Far from the romantic figure of Lord Byron, Patrick Leigh Fermor expands the contour of the Homeric hero, with the complexity of Mediterranean myths. A species of eel that is difficult to catch. Highly attractive due to the untamed darkness of his vast biography, spread over a thousand events, it was a writer who died with the melancholy of not having achieved literary glory, perhaps the only for which he insisted on trying all the liquors. Leigh Fermor’s most epic time occurred in Greece, and the writer María José Solano traveled there to search for what remains of him between the golden legend and the vestige. Write a greek adventure (Debate). An exploration that took her to Crete, Corinth, Mycenae, Epidaurus, Sparta or the island of Hydra… There where Paddy was sowing shadows.
Who is Patrick Leigh Fermor. «If I had to define it in one fell swoop I would say that it belongs to the lineage of mythological heroes. But at the same time he was a big boy playing at war in Crete. And a seducer. And a suggestive rogue,” says Solano, co-founder of Go and columnist for Abc. «This is a book of absolute admiration and to talk about it I did not feel like hiding it. This is an individual very much from his generation, which also includes writers such as Robert Graves, Henry Miller, and Lawrence Durrell. They all found better shelter outside their countries. And some of them around the Mediterranean.

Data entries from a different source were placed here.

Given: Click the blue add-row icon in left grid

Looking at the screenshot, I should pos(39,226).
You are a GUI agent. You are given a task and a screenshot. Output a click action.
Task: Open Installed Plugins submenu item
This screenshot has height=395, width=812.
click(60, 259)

The freedom with which Patrick Leigh Fermor exercised is another of the axes of Solano’s fascination with this man who seemed to live in all times. «Paddy lived the end of one world and the birth of another», Explain. «And that is what makes him a timeless subject, although the 20th century seems made for him. And his destination had to be, for that very reason, Greece. Much more than Italy, which is the other source of fascination for the people of his time. Why Greece? “For the freedom to imagine, to build, to build landscapes, while Italy gives you everything done.”
It happens with the life of Leigh Fermor that when narrating some of the twists and turns everything sounds like a novel. Even fiction. The narrative pulse of María José Solano adapts to that beautiful confusion, to the areas of light and shadow, to what is extraordinary, to the suspended silences. A splendid literary journey. Exactly a journey to the other to go a little beyond oneself. “If I had to define happiness I could summarize it in a library and a trip,” says the author. «Traveling and reading are the same for me: a search and an encounter.» Probably the only certain way to escape. (The publication of a greek adventure It coincides with the release of another book signed by Solano with drawings by the painter Miki Leal. A tour of Jerez -as it is titled- published by the exquisite Tintablanca publishing house).